Inhibition of African Swine Fever Virus Replication by Porcine Type I and Type II Interferons.

Abstract

Interferons (IFNs) are proteins produced by a variety of cells during the process of virus infection. It can activate the transcription of multiple functional genes in cells, regulate the synergistic effect of multiple signaling pathways, and mediate a variety of biological functions such as antiviral activity and immune regulation. The symptoms of hosts infected with African swine fever virus (ASFV) depend on the combined interaction between viruses and the host. However, it is unclear whether IFNs can be used as an emergency preventive treatment for ASFV. This study focused on the use of recombinant porcine IFNs, produced by Escherichia coli, to inhibit the replication of ASFV. The activity of IFN against ASFV was detected using primary alveolar macrophages at different doses through immunofluorescence assays and quantitative real-time PCR. We found that both 1000 and 100 U/mL doses significantly inhibited the replication of ASFV. Meanwhile, we found that IFNs could significantly trigger the production of a variety of IFN-induced genes (IFIT1, IFITM3, Mx-1, OASL, ISG15, PKR, GBP1, Viperin, BST2, IRF-1, and CXCL10) and MHC molecules, which play key roles in resistance to virus infection.
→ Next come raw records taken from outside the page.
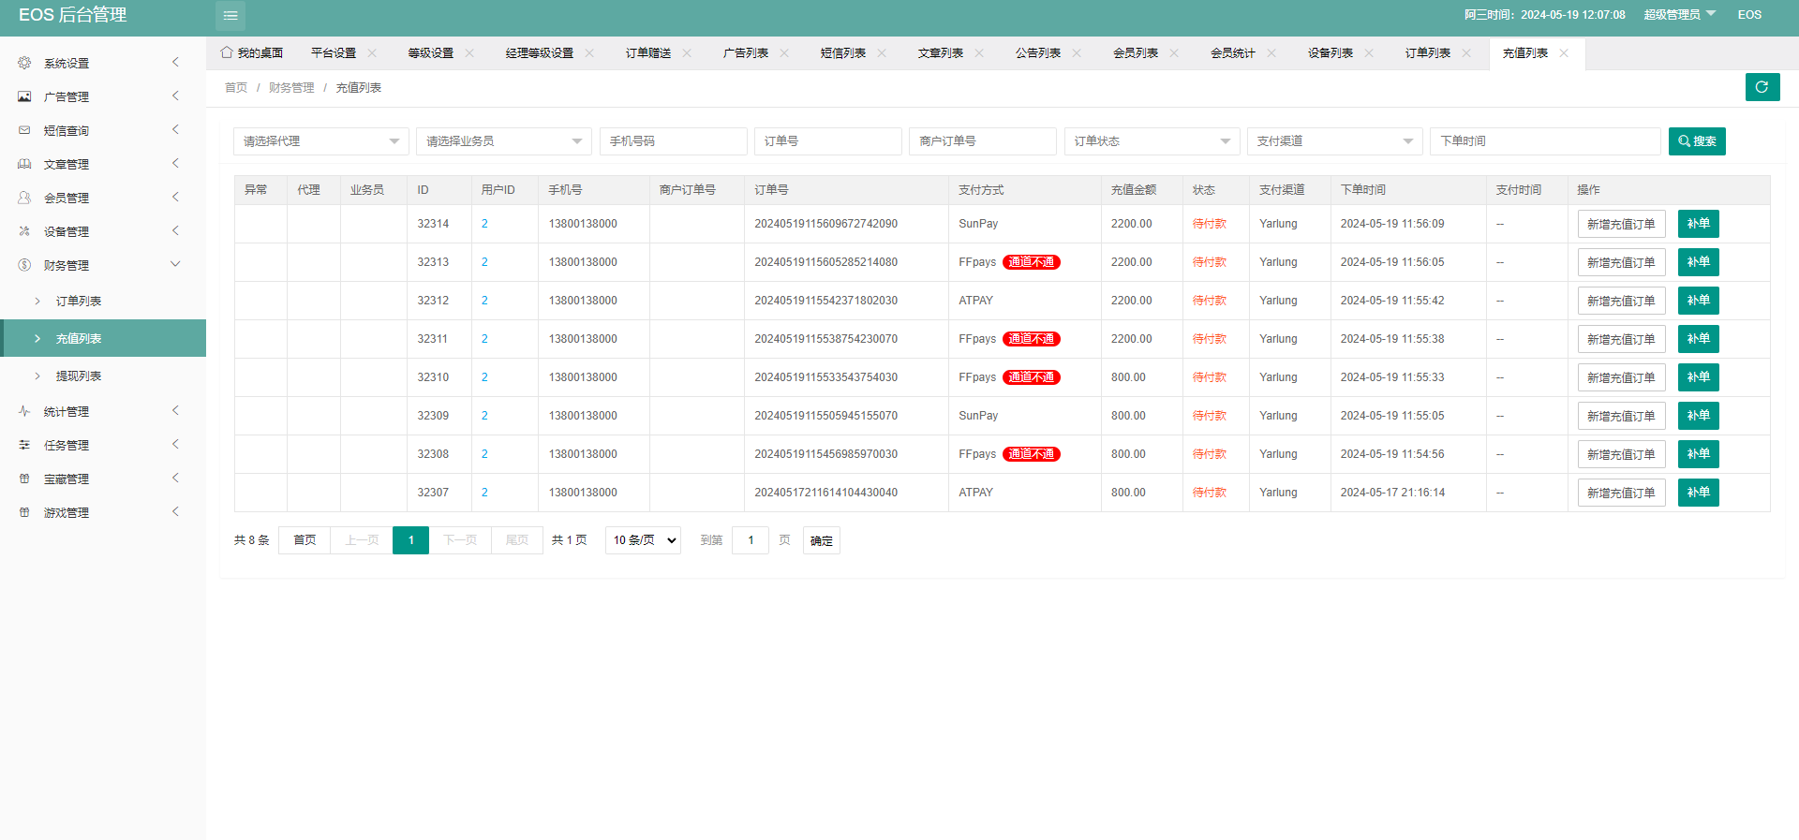Click the ad management picture icon

pos(24,96)
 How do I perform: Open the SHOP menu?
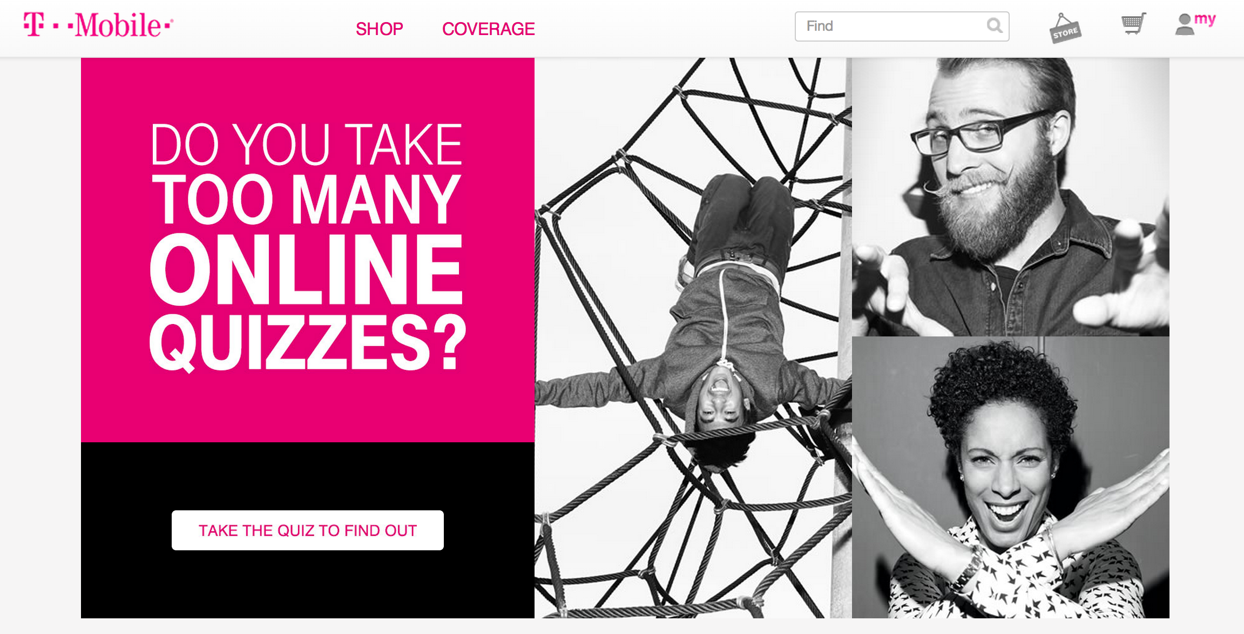[380, 29]
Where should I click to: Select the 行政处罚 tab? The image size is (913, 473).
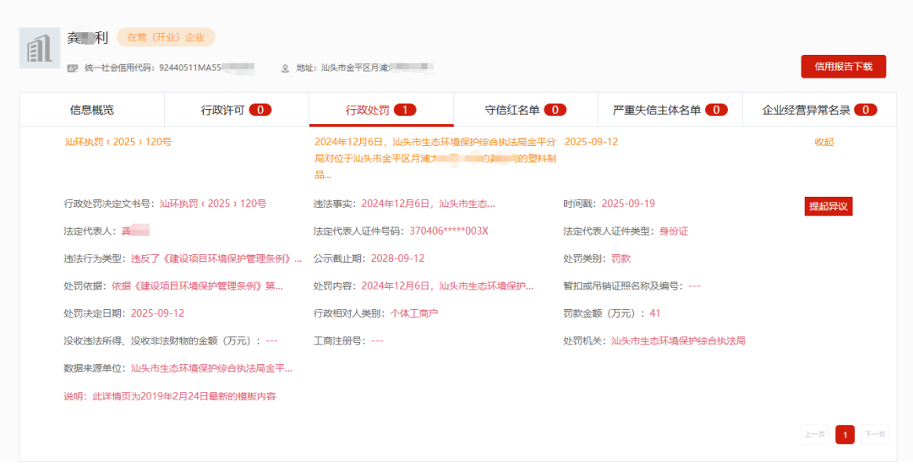click(x=380, y=110)
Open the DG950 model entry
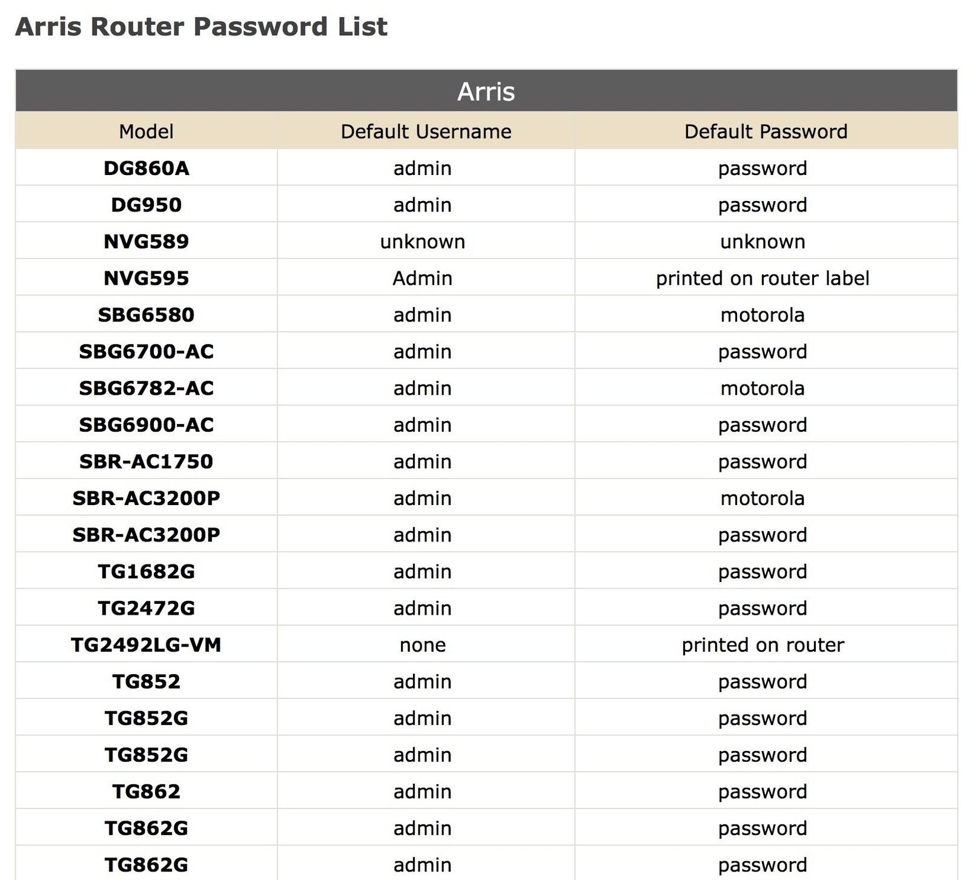This screenshot has height=880, width=969. point(146,205)
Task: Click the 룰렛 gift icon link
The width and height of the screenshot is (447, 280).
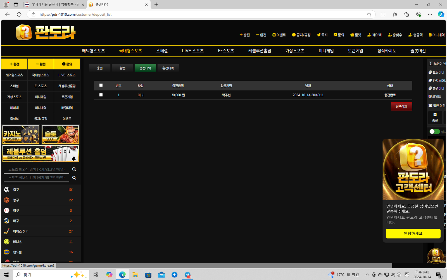Action: [356, 35]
Peripheral blood samples were also obtained from surviving pigs treated with IFNs, and the viral load was determined. Consistent with in vitro tests, low-dose (105 U/kg) recombinant porcine IFNs (PoIFN-α and PoIFN-γ) significantly reduced viral load compared to that with high-dose (106 U/kg) treatment. Our results suggest that recombinant porcine IFNs have high antiviral activity against ASFV, providing a new strategy for the prevention of African swine fever.